**** The records

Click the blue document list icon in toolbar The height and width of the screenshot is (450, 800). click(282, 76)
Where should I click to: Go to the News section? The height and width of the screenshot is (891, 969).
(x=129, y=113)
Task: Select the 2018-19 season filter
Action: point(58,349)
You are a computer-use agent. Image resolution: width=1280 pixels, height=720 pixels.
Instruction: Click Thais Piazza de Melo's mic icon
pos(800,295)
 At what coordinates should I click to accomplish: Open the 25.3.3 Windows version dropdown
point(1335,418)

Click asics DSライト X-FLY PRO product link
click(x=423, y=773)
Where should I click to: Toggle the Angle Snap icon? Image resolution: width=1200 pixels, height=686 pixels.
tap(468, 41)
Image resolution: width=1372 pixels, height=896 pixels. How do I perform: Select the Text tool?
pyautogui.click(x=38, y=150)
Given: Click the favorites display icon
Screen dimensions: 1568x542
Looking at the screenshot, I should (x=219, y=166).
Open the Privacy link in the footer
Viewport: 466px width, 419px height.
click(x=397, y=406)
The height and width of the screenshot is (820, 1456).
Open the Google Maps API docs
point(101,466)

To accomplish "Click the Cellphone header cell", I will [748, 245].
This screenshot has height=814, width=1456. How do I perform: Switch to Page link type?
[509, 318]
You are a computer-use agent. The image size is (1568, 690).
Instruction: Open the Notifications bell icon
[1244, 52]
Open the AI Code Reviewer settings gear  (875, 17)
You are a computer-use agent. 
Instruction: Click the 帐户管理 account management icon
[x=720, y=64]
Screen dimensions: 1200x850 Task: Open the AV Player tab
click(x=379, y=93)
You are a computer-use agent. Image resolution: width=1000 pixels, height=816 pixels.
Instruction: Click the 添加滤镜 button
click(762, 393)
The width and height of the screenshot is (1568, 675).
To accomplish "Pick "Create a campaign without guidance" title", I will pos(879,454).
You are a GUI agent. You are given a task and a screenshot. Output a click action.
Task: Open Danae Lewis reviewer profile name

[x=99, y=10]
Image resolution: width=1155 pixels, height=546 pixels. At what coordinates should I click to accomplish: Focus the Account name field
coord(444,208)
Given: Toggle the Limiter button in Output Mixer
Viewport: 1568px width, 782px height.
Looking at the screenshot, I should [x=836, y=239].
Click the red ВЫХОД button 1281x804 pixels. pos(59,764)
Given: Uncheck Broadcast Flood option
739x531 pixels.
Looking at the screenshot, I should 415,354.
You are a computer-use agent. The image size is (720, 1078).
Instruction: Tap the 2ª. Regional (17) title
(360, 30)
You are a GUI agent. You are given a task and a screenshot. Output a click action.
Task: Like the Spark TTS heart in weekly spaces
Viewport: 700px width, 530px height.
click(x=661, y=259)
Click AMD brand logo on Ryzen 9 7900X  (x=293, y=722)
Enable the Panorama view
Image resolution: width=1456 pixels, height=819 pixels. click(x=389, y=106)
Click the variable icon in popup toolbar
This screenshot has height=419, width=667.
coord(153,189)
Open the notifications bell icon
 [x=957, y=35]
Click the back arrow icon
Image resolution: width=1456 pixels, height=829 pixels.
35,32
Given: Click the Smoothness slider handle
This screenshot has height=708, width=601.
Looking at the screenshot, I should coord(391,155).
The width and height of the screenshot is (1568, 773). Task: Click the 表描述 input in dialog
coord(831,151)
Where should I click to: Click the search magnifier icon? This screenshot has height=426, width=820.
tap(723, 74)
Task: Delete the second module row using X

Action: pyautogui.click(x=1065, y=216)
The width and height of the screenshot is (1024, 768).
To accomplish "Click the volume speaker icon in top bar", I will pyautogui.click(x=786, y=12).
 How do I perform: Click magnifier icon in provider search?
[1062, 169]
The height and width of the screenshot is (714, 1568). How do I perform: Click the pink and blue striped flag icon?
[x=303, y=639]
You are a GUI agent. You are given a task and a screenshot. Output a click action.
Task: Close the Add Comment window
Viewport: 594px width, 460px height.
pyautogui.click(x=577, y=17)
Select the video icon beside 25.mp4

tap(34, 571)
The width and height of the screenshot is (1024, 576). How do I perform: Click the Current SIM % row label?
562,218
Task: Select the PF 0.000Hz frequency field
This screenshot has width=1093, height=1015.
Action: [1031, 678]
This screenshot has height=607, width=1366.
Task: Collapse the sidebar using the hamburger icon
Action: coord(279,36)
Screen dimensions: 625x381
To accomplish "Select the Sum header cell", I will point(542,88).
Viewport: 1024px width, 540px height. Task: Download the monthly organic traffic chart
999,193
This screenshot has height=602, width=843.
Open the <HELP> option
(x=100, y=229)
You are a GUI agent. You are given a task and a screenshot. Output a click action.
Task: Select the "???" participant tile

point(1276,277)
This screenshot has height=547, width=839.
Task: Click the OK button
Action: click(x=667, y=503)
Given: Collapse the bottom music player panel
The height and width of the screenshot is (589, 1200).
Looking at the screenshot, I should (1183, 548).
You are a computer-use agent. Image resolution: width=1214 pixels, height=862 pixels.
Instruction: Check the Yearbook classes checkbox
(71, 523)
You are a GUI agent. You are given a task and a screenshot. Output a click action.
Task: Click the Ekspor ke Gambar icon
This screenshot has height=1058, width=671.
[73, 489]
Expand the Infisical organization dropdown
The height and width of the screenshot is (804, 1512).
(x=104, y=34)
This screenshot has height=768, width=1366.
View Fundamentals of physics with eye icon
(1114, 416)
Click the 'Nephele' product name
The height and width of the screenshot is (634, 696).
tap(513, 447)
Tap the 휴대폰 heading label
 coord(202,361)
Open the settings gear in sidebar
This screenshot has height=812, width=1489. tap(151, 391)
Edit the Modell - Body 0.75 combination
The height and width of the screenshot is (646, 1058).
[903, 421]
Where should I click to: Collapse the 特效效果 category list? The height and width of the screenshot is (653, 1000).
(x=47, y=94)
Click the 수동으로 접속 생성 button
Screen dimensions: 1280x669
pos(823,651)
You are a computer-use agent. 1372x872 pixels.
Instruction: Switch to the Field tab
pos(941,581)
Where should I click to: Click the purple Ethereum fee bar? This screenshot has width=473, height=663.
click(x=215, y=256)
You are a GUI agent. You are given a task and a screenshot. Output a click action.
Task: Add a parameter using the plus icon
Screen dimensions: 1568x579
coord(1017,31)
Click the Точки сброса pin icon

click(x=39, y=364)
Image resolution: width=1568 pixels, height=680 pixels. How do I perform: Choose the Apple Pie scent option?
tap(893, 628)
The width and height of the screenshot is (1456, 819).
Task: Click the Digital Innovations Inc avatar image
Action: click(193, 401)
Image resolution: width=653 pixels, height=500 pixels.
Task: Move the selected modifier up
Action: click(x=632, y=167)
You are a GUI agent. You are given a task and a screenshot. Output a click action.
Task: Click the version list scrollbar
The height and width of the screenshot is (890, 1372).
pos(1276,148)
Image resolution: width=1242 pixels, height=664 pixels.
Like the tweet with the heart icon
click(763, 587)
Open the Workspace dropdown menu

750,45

********

Can you rewrite all of the lines above, swapping "Instruction" for "Goal" and leaving everything else unchanged?

Click the blue document list icon in toolbar The height and width of the screenshot is (450, 800). click(282, 76)
Where should I click to: Go to the News section? The height and width of the screenshot is (891, 969).
(x=129, y=113)
Task: Select the 2018-19 season filter
Action: point(58,349)
You are a computer-use agent. Image resolution: width=1280 pixels, height=720 pixels.
Goal: Click Thais Piazza de Melo's mic icon
pos(800,295)
 At what coordinates should I click to accomplish: Open the 25.3.3 Windows version dropdown
point(1335,418)

Click asics DSライト X-FLY PRO product link
click(x=423, y=773)
Where should I click to: Toggle the Angle Snap icon? Image resolution: width=1200 pixels, height=686 pixels.
tap(468, 41)
Image resolution: width=1372 pixels, height=896 pixels. How do I perform: Select the Text tool?
pyautogui.click(x=38, y=150)
Given: Click the favorites display icon
Screen dimensions: 1568x542
Looking at the screenshot, I should (x=219, y=166).
Open the Privacy link in the footer
Viewport: 466px width, 419px height.
click(x=397, y=406)
The height and width of the screenshot is (820, 1456).
Open the Google Maps API docs
point(101,466)

To accomplish "Click the Cellphone header cell", I will [748, 245].
This screenshot has height=814, width=1456. How do I perform: Switch to Page link type?
[509, 318]
You are a computer-use agent. The image size is (1568, 690).
Goal: Open the Notifications bell icon
[1244, 52]
Open the AI Code Reviewer settings gear  (875, 17)
You are a computer-use agent. 
Goal: Click the 帐户管理 account management icon
[x=720, y=64]
Screen dimensions: 1200x850 Task: Open the AV Player tab
click(x=379, y=93)
You are a computer-use agent. Image resolution: width=1000 pixels, height=816 pixels.
Goal: Click the 添加滤镜 button
click(762, 393)
The width and height of the screenshot is (1568, 675).
To accomplish "Pick "Create a campaign without guidance" title", I will pos(879,454).
You are a GUI agent. You are given a task and a screenshot. Output a click action.
Task: Open Danae Lewis reviewer profile name

[x=99, y=10]
Image resolution: width=1155 pixels, height=546 pixels. At what coordinates should I click to accomplish: Focus the Account name field
coord(444,208)
Given: Toggle the Limiter button in Output Mixer
Viewport: 1568px width, 782px height.
Looking at the screenshot, I should [x=836, y=239].
Click the red ВЫХОД button 1281x804 pixels. pos(59,764)
Given: Uncheck Broadcast Flood option
739x531 pixels.
Looking at the screenshot, I should 415,354.
You are a computer-use agent. The image size is (720, 1078).
Goal: Tap the 2ª. Regional (17) title
(360, 30)
You are a GUI agent. You are given a task and a screenshot. Output a click action.
Task: Like the Spark TTS heart in weekly spaces
Viewport: 700px width, 530px height.
click(x=661, y=259)
Click AMD brand logo on Ryzen 9 7900X  (x=293, y=722)
Enable the Panorama view
Image resolution: width=1456 pixels, height=819 pixels. click(x=389, y=106)
Click the variable icon in popup toolbar
This screenshot has height=419, width=667.
coord(153,189)
Open the notifications bell icon
 [x=957, y=35]
Click the back arrow icon
Image resolution: width=1456 pixels, height=829 pixels.
35,32
Given: Click the Smoothness slider handle
This screenshot has height=708, width=601.
Looking at the screenshot, I should coord(391,155).
The width and height of the screenshot is (1568, 773). Task: Click the 表描述 input in dialog
coord(831,151)
Where should I click to: Click the search magnifier icon? This screenshot has height=426, width=820.
tap(723, 74)
Task: Delete the second module row using X

Action: pyautogui.click(x=1065, y=216)
The width and height of the screenshot is (1024, 768).
To accomplish "Click the volume speaker icon in top bar", I will pyautogui.click(x=786, y=12).
 How do I perform: Click magnifier icon in provider search?
[1062, 169]
The height and width of the screenshot is (714, 1568). How do I perform: Click the pink and blue striped flag icon?
[x=303, y=639]
You are a GUI agent. You are given a task and a screenshot. Output a click action.
Task: Close the Add Comment window
Viewport: 594px width, 460px height.
pyautogui.click(x=577, y=17)
Select the video icon beside 25.mp4

tap(34, 571)
The width and height of the screenshot is (1024, 576). How do I perform: Click the Current SIM % row label?
562,218
Task: Select the PF 0.000Hz frequency field
This screenshot has width=1093, height=1015.
Action: [1031, 678]
This screenshot has height=607, width=1366.
Task: Collapse the sidebar using the hamburger icon
Action: coord(279,36)
Screen dimensions: 625x381
To accomplish "Select the Sum header cell", I will point(542,88).
Viewport: 1024px width, 540px height. Task: Download the monthly organic traffic chart
999,193
This screenshot has height=602, width=843.
Open the <HELP> option
(x=100, y=229)
You are a GUI agent. You are given a task and a screenshot. Output a click action.
Task: Select the "???" participant tile

point(1276,277)
This screenshot has height=547, width=839.
Task: Click the OK button
Action: click(x=667, y=503)
Given: Collapse the bottom music player panel
The height and width of the screenshot is (589, 1200).
Looking at the screenshot, I should (1183, 548).
You are a computer-use agent. Image resolution: width=1214 pixels, height=862 pixels.
Goal: Check the Yearbook classes checkbox
(71, 523)
You are a GUI agent. You are given a task and a screenshot. Output a click action.
Task: Click the Ekspor ke Gambar icon
This screenshot has height=1058, width=671.
[73, 489]
Expand the Infisical organization dropdown
The height and width of the screenshot is (804, 1512).
(x=104, y=34)
This screenshot has height=768, width=1366.
View Fundamentals of physics with eye icon
(1114, 416)
Click the 'Nephele' product name
The height and width of the screenshot is (634, 696).
tap(513, 447)
Tap the 휴대폰 heading label
 coord(202,361)
Open the settings gear in sidebar
This screenshot has height=812, width=1489. tap(151, 391)
Edit the Modell - Body 0.75 combination
The height and width of the screenshot is (646, 1058).
[903, 421]
Where should I click to: Collapse the 特效效果 category list? The height and width of the screenshot is (653, 1000).
(x=47, y=94)
Click the 수동으로 접속 생성 button
Screen dimensions: 1280x669
pos(823,651)
You are a computer-use agent. 1372x872 pixels.
Goal: Switch to the Field tab
pos(941,581)
Where should I click to: Click the purple Ethereum fee bar? This screenshot has width=473, height=663.
click(x=215, y=256)
You are a GUI agent. You are given a task and a screenshot. Output a click action.
Task: Add a parameter using the plus icon
Screen dimensions: 1568x579
coord(1017,31)
Click the Точки сброса pin icon

click(x=39, y=364)
Image resolution: width=1568 pixels, height=680 pixels. How do I perform: Choose the Apple Pie scent option?
tap(893, 628)
The width and height of the screenshot is (1456, 819).
Task: Click the Digital Innovations Inc avatar image
Action: click(193, 401)
Image resolution: width=653 pixels, height=500 pixels.
Task: Move the selected modifier up
Action: click(x=632, y=167)
You are a GUI agent. You are given a task and a screenshot. Output a click action.
Task: Click the version list scrollbar
The height and width of the screenshot is (890, 1372).
pos(1276,148)
Image resolution: width=1242 pixels, height=664 pixels.
Like the tweet with the heart icon
click(763, 587)
Open the Workspace dropdown menu

750,45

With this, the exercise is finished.